Segment Start: Selected passage

The higher mAh, the longer the battery life. Typically, the current drain during search is around 30 mA(milliamps). Once a signal is received, the audio circuitry draws much more additional current.
Typical 9 volt alkaline batteries are around 500 mAh. And if your nimh batteries are rated at 175 mAh, You will get only .35 (from dividing 175/500) the rated alkaline battery life which is listed in your CZ manual.
mAh(milliamp hours) rating isn't the maximum current the battery can supply to the application. It is more a rating of usefull life of the battery. For instance, if your device draws 500 mA of current @ 9 volts, and you use a 9v battery rated at 500mAh, the device should run for 1 hour before the battery is no longer useful. If your device only draws 100 mA, the battery should last 5 hours.
Another thing to realize is, since the individual cell voltage of nimh's is 1.2v compared to 1.5 volts seen in alkaline batteries, many 9 volt nimh batteries only supply 7.2 volts. This gives a total series voltage of 14.4 volts, where two alkaline batteries will supply 18 volts to the CZ. This is fine since the CZ's regulators supply 10 and 5 volts to the CZ circuit. But instead of 18 volts dropping to 10 during useful battery life cycle, the nimh's will start out at only 14.4 volts. This *may* further hasten the discharge cycle time of the nimh batteries.
Some newer 9v nimh batteries use 1 or 2 additional cells in their cell banks, and can supply 8.4 and 9.6 volts. These should give a longer discharge cycle in your CZ6, compared to batteries rated at only 7.2 volts @ the same mAh rating.

Segment End: Selected passage

• Required actions
[1] From the passage on battery life, write out the part that opens with the words containing "mAh(milliamp hours) rating" and closes with "last 5 hours.".
[2] According to the passage on battery life, how many volts do many 9-volt NiMH batteries supply?
[3] Decide whether each statement agrees with the passage on battery life, and give yes or no with the deciding words quoted from it.
(a) Typical 9-volt alkaline batteries are rated at around 500 mAh.
(b) The CZ's regulators supply 12 and 6 volts to the CZ circuit.
(c) A device drawing 100 mA should run for 5 hours on a 9-volt battery rated at 500 mAh.

Segment Start: Information given

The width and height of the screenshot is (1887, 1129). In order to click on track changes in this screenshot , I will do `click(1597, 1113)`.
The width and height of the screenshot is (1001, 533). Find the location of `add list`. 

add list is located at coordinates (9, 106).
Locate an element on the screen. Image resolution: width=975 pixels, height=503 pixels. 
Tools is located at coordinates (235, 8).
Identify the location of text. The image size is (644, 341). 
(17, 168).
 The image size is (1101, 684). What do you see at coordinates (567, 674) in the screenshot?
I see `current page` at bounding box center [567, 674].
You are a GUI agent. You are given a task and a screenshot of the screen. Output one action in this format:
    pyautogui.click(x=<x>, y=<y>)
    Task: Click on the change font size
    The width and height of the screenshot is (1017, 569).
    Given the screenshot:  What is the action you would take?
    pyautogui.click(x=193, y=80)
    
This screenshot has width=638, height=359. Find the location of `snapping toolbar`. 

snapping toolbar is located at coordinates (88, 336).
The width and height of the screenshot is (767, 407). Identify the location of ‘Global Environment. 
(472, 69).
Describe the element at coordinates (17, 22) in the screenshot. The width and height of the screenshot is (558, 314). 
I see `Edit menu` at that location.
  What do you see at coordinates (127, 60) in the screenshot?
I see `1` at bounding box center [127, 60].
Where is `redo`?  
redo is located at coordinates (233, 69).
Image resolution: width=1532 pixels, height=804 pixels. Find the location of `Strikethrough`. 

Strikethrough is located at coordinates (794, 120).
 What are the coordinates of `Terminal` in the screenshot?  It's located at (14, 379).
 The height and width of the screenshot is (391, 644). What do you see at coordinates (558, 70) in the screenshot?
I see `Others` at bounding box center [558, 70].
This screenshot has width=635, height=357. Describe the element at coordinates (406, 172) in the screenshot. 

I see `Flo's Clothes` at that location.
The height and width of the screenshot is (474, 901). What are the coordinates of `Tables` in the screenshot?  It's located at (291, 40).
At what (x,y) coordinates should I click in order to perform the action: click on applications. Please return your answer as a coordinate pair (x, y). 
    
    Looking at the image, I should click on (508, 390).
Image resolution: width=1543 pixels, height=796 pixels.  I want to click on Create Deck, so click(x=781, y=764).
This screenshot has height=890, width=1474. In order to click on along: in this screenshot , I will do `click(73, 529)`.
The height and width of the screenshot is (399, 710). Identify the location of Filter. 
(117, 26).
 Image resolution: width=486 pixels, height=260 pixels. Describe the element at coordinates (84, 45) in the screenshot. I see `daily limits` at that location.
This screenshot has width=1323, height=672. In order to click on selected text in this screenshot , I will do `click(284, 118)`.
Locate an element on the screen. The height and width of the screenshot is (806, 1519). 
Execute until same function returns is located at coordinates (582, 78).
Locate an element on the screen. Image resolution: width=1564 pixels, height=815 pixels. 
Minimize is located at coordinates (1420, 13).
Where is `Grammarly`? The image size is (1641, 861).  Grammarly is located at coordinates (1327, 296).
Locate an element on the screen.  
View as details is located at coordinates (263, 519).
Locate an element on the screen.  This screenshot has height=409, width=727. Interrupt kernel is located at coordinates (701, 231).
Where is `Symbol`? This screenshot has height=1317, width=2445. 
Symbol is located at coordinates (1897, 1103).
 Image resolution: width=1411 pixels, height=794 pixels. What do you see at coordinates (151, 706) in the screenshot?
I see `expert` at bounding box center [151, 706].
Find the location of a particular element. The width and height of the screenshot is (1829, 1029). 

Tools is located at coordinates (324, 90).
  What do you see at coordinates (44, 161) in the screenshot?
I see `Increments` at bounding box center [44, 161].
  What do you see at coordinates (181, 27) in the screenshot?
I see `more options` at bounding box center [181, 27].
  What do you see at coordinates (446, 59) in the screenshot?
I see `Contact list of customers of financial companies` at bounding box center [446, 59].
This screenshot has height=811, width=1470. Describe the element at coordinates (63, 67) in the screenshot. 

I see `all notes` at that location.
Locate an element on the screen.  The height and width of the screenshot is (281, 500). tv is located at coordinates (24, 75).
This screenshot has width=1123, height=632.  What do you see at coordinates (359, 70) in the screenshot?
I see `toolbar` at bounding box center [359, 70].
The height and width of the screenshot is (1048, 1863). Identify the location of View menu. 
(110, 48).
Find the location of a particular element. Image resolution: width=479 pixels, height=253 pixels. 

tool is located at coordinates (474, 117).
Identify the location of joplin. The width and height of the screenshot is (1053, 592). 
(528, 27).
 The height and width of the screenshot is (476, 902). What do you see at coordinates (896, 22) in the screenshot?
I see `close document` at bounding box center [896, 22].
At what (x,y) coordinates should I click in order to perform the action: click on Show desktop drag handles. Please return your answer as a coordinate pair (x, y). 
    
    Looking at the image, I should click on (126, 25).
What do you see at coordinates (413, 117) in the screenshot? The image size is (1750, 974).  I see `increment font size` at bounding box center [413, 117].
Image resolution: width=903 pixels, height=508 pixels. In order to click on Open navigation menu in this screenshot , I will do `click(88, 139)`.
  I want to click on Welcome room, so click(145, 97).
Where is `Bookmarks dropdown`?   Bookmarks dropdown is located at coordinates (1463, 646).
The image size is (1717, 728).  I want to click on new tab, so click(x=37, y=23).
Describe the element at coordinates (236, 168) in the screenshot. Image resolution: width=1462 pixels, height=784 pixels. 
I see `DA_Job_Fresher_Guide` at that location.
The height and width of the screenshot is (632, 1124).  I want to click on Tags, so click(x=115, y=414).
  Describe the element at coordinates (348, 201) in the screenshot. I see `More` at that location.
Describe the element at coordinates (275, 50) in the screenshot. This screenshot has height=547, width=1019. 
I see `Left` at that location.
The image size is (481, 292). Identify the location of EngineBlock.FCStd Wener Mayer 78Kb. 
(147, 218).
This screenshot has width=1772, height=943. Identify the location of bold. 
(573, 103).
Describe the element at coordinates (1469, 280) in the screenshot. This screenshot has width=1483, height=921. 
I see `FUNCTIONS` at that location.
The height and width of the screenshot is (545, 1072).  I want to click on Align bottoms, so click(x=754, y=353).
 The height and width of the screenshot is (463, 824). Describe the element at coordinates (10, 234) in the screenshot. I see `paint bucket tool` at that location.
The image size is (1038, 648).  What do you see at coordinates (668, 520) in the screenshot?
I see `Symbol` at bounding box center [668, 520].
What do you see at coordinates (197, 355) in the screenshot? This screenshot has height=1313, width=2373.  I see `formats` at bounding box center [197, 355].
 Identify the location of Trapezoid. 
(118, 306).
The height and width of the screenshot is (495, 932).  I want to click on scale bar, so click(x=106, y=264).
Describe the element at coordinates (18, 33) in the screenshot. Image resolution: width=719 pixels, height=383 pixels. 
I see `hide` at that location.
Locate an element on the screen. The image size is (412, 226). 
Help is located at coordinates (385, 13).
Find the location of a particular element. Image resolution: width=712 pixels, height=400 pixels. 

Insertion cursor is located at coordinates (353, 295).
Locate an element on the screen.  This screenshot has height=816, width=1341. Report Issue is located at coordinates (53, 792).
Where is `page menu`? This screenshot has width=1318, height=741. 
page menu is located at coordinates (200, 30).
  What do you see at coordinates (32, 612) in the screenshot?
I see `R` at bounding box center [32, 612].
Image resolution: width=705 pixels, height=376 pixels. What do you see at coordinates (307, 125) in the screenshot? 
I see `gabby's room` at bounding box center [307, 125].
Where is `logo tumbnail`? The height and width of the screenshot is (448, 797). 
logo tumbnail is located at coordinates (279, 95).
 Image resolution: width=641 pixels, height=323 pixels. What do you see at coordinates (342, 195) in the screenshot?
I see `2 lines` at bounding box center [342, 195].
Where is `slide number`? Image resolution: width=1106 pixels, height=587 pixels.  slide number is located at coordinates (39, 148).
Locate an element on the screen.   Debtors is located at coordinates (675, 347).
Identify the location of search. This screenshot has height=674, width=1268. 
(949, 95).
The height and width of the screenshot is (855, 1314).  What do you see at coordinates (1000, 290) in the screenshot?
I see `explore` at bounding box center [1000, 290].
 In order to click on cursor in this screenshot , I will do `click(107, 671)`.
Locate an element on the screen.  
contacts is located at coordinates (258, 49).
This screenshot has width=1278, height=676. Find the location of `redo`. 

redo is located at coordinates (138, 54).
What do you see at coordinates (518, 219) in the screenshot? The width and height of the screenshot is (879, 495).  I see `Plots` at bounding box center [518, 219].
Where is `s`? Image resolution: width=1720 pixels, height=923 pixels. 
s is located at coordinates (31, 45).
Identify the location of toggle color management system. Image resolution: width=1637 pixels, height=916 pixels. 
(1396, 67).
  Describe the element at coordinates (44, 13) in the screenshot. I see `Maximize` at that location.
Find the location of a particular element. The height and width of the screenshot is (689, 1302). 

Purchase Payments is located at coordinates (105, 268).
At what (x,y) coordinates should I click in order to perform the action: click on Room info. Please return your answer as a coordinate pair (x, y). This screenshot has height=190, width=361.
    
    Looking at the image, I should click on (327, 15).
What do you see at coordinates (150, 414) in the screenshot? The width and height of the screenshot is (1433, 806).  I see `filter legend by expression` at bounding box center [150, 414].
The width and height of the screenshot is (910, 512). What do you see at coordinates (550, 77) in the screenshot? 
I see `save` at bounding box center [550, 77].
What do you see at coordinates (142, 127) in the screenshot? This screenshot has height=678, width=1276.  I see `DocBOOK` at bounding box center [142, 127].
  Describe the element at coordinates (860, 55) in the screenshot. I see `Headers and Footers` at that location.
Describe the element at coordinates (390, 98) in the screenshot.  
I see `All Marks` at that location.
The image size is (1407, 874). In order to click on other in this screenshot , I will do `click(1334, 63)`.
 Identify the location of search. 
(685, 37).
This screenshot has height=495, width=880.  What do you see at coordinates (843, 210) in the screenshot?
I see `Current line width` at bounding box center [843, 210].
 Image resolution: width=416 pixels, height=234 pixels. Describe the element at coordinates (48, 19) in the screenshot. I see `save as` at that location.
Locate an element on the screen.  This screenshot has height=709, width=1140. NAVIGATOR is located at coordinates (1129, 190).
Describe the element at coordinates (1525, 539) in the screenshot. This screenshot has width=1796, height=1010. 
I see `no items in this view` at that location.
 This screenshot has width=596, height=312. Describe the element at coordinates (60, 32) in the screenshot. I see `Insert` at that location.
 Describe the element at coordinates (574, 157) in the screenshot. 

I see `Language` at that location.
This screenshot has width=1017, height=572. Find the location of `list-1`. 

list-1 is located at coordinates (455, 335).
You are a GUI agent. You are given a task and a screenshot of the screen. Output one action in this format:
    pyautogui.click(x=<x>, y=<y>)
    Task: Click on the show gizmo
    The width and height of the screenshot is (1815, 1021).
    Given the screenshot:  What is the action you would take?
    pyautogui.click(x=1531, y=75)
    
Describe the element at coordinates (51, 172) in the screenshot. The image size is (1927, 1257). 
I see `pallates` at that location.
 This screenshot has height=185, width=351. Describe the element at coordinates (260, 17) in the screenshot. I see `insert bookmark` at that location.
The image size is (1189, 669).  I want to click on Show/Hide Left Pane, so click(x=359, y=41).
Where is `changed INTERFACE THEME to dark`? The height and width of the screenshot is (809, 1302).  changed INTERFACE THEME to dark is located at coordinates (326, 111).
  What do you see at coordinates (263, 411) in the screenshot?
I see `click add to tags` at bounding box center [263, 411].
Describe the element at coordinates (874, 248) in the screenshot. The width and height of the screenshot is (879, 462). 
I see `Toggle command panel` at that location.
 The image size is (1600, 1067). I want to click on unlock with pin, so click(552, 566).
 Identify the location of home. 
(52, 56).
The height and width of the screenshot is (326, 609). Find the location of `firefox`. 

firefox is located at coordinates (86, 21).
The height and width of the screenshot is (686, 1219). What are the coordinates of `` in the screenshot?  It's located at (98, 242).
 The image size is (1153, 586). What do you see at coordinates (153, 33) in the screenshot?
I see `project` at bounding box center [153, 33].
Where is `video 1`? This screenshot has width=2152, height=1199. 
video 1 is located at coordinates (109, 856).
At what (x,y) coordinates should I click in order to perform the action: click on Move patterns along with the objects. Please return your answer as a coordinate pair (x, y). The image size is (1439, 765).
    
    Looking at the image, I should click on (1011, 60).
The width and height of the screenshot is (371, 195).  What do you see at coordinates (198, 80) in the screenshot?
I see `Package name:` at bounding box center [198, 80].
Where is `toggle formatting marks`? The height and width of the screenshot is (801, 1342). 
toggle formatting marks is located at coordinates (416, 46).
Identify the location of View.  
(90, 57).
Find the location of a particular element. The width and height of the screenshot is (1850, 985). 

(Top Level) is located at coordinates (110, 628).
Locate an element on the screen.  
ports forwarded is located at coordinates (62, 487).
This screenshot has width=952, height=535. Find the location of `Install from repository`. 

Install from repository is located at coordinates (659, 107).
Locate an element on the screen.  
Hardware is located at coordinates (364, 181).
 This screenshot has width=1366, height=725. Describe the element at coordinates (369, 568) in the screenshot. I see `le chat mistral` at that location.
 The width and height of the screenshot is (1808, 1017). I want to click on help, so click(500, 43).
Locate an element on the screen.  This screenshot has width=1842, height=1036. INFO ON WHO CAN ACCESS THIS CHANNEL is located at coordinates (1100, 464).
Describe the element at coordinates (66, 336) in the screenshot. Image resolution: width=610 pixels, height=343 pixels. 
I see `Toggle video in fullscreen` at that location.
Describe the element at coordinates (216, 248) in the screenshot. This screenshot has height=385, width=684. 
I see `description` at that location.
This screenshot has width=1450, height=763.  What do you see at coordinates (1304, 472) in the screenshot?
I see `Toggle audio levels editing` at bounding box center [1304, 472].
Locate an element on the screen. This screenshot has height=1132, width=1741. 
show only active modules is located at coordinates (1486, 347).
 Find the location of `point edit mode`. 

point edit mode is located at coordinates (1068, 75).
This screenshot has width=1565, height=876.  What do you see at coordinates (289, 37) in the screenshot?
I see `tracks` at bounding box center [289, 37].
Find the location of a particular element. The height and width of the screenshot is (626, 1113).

Segment End: Information given

• Solutions to the tasks
[1]
mAh(milliamp hours) rating isn't the maximum current the battery can supply to the application. It is more a rating of usefull life of the battery. For instance, if your device draws 500 mA of current @ 9 volts, and you use a 9v battery rated at 500mAh, the device should run for 1 hour before the battery is no longer useful. If your device only draws 100 mA, the battery should last 5 hours.

[2] Many 9-volt NiMH batteries supply only 7.2 volts.

[3]
(a) Yes: "Typical 9 volt alkaline batteries are around 500 mAh."
(b) No: "the CZ's regulators supply 10 and 5 volts to the CZ circuit."
(c) Yes: "If your device only draws 100 mA, the battery should last 5 hours."